Cecilia Vasquez holds a Ph.D. in Anthropology from the University of Massachusetts Amherst. Her research explores grassroots responses to sanctuary policies, detention, and community care in the Inland Empire. Her broader interests include citizenship and belonging, accompaniment, and abolition. As an activist-engaged scholar, she is committed to public scholarship. She has led community art projects, organized public conferences, choreographed dance pieces, and created educational events that address issues such as migration, detention, and accompaniment.
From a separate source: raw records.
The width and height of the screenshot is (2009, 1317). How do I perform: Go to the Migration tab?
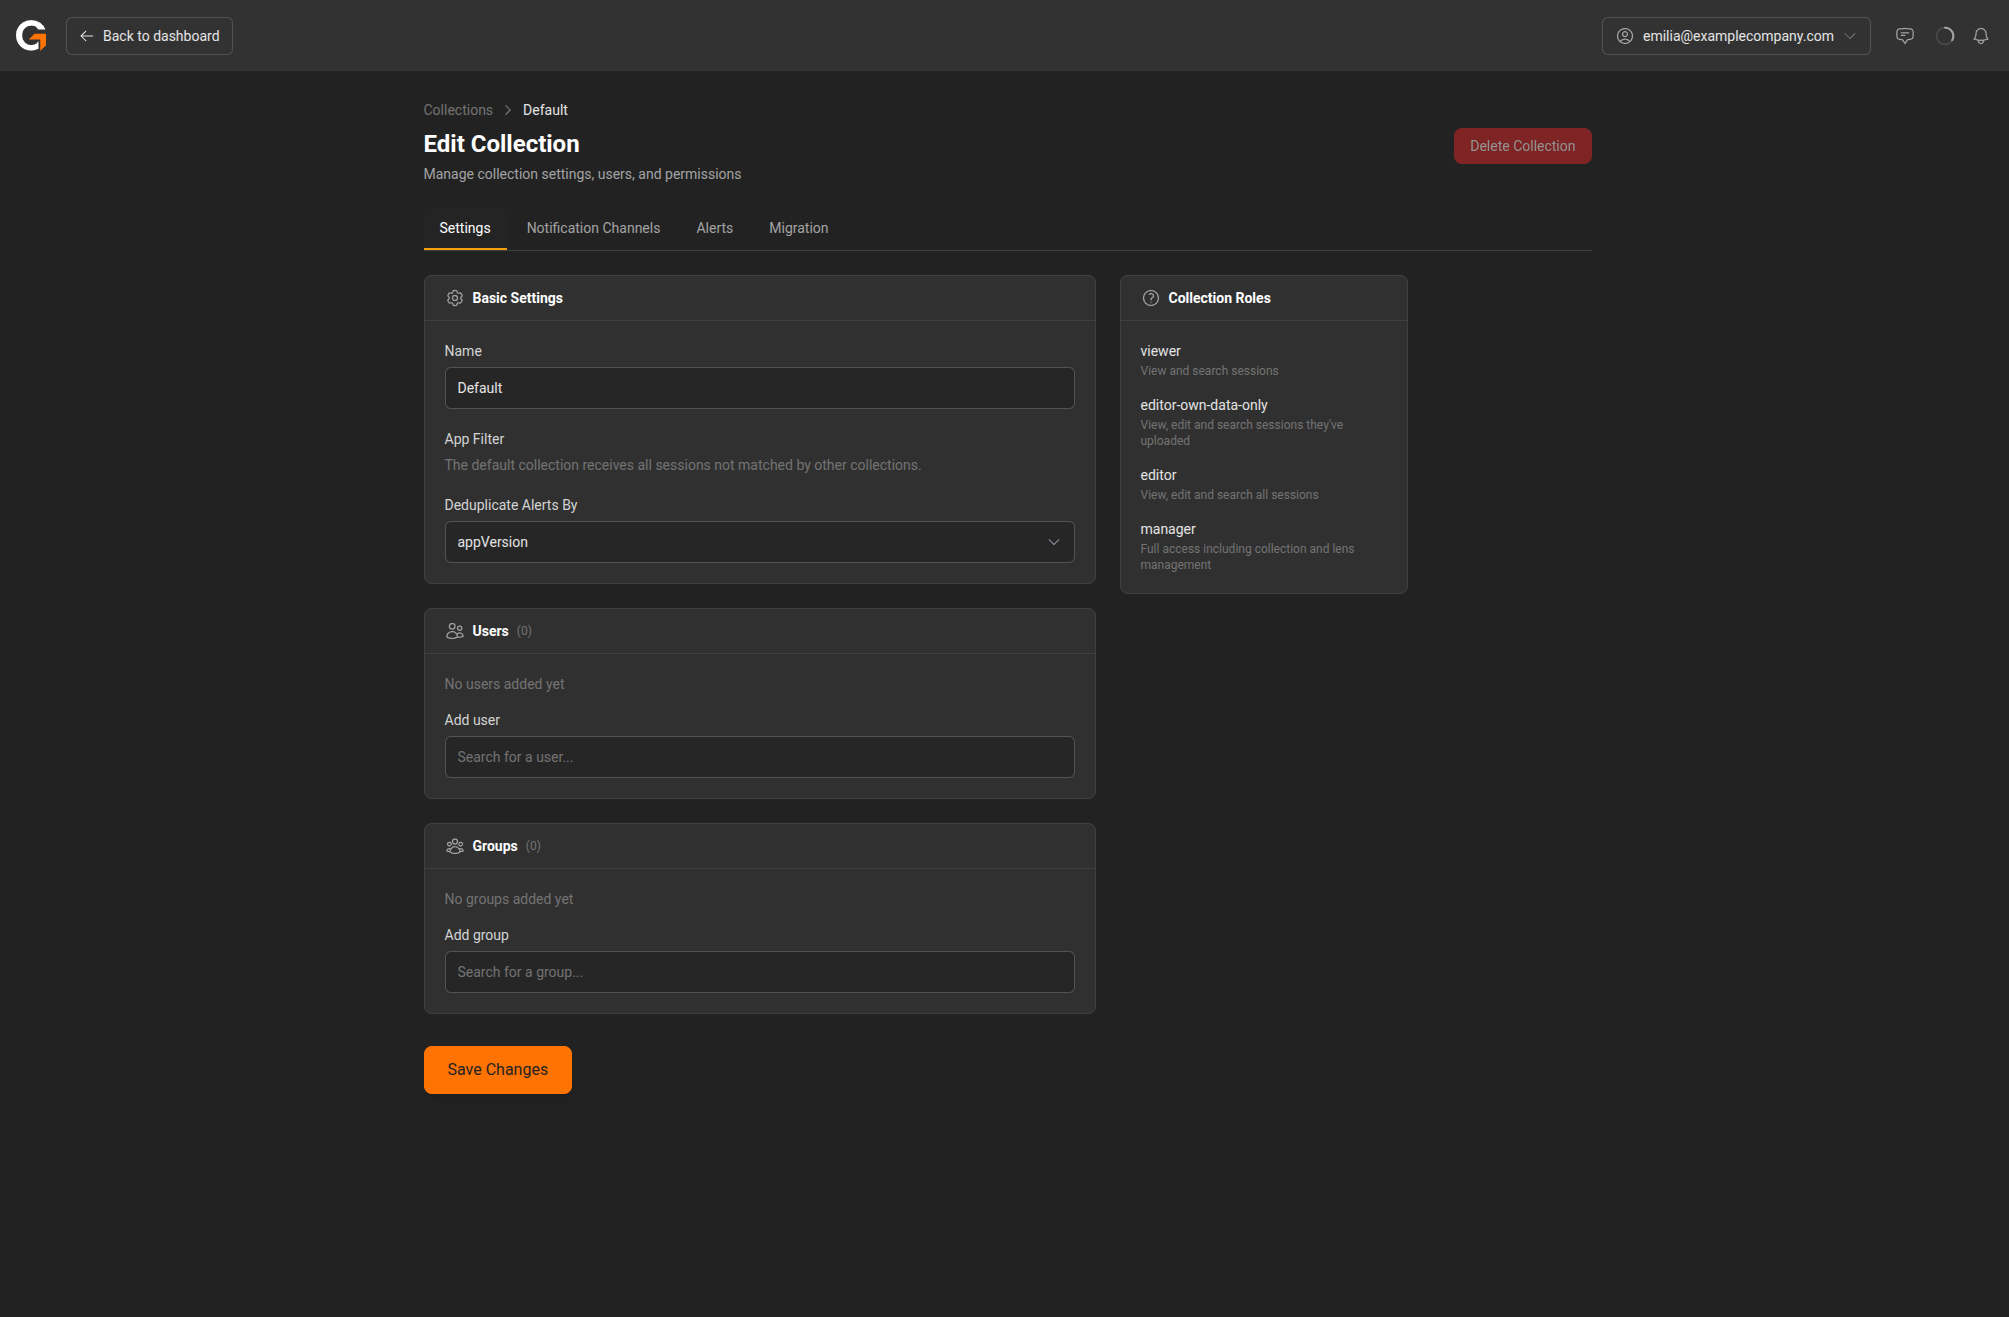(798, 228)
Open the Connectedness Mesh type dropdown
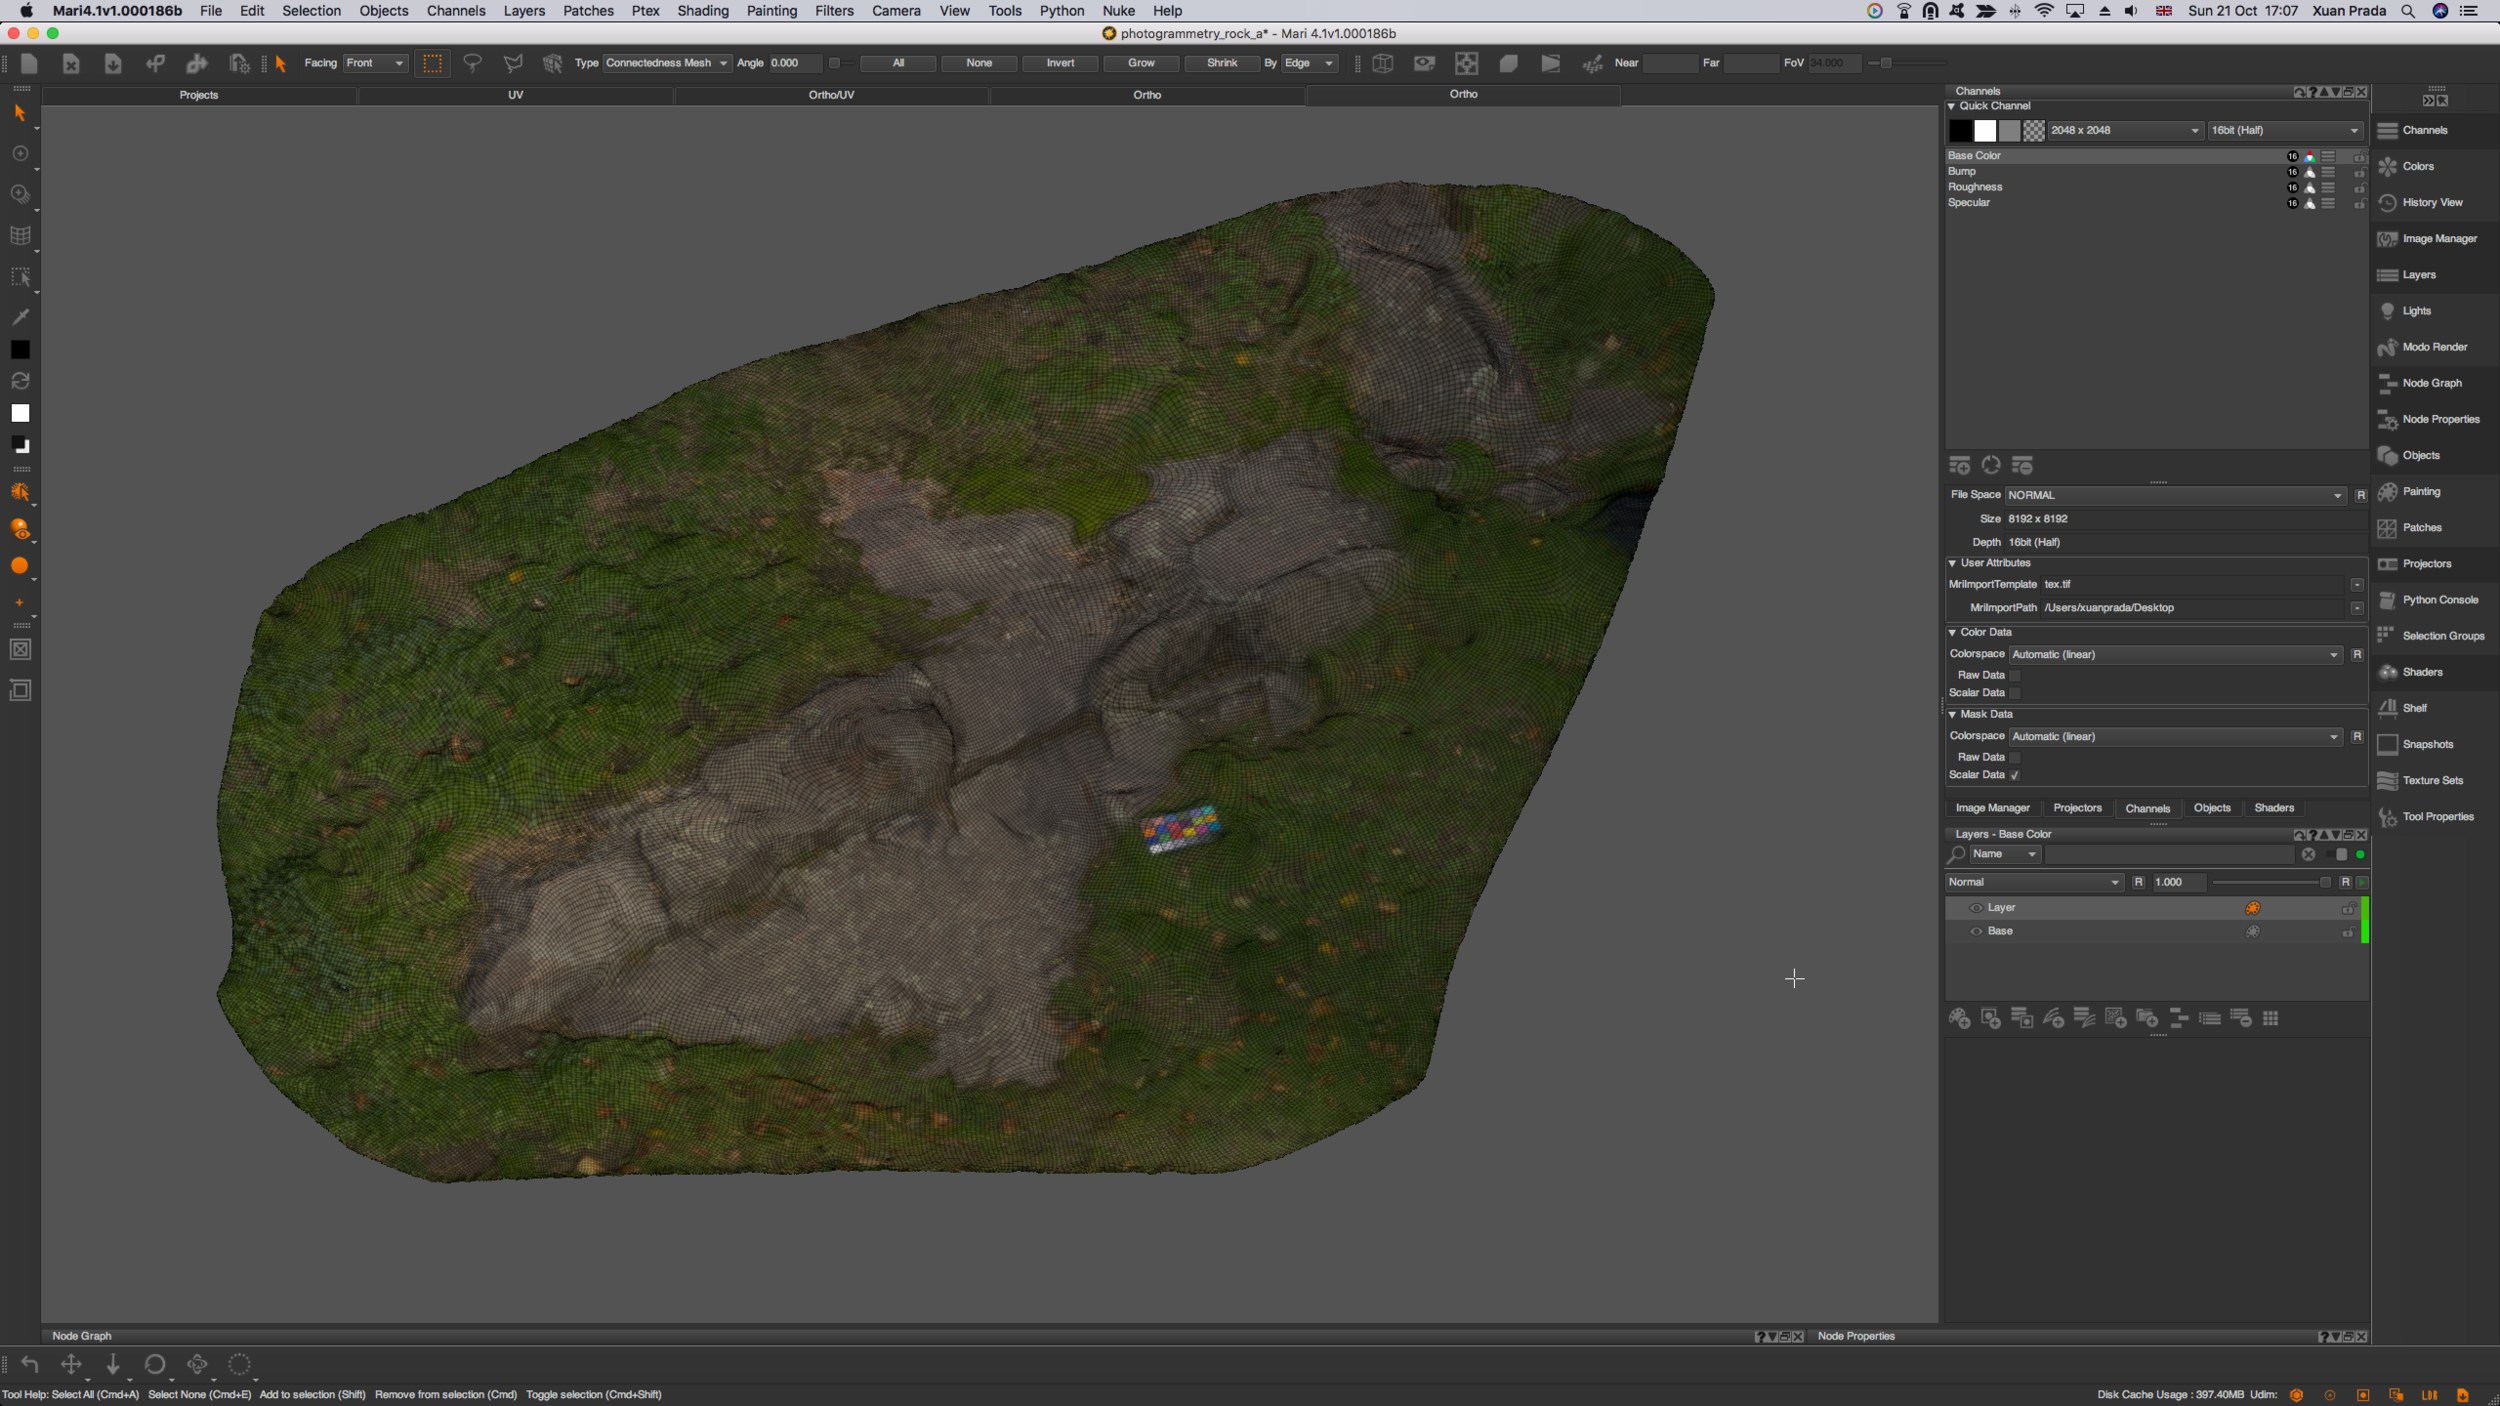 666,63
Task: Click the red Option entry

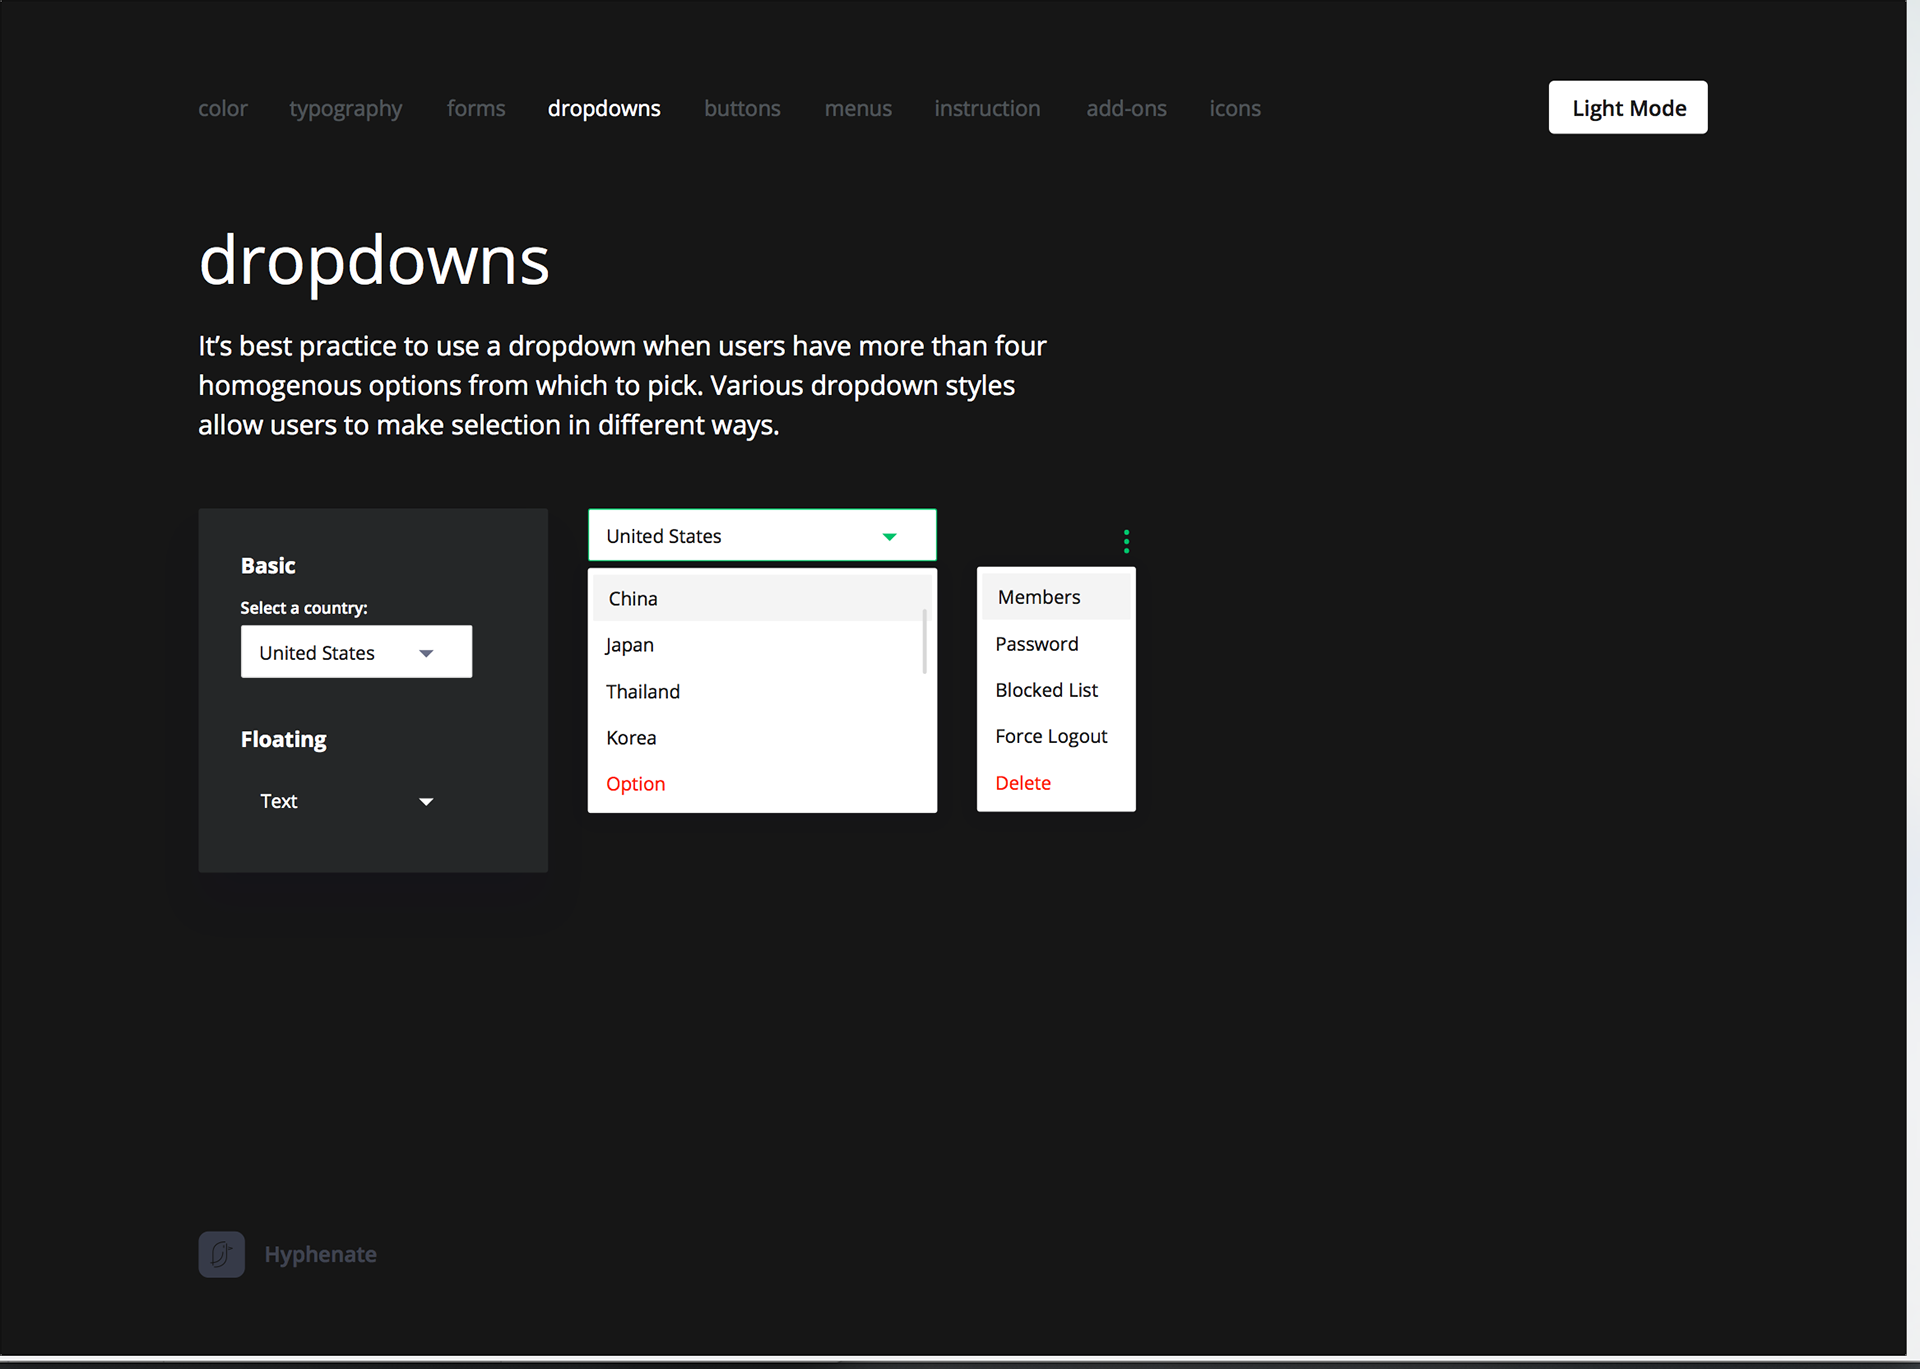Action: click(636, 784)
Her recent article, “Processing the Process: Practices of Evaluating Activist-Engaged Research and Collaboration,”published in Transforming Anthropology, uses embodied writing to reflect on failure, vulnerability, and accountability in a community art project addressing sanctuary practices in the Inland Empire. The article examines how activist-engaged ethnography can create more ethical and accountable research partnerships. She is currently developing her book manuscript tentatively titled, Sanctuary is a Verb: Grassroots Organizing, Anti-Detention Struggles, and Abolition in the Inland Empire.

She is the recipient of the American Council of Learned Societies Emerging Voices Postdoctoral Fellowship, the University of California Chancellor’s Postdoctoral Fellowship, and the Junior Faculty Outstanding Scholarship and Engagement Award from the Association of Latina/o & Latinx Anthropologists.

In addition to her academic work, Vasquez is a dance practitioner with more than 25 years of training and has performed professionally with Grandeza Mexicana and Pacifico Dance Company.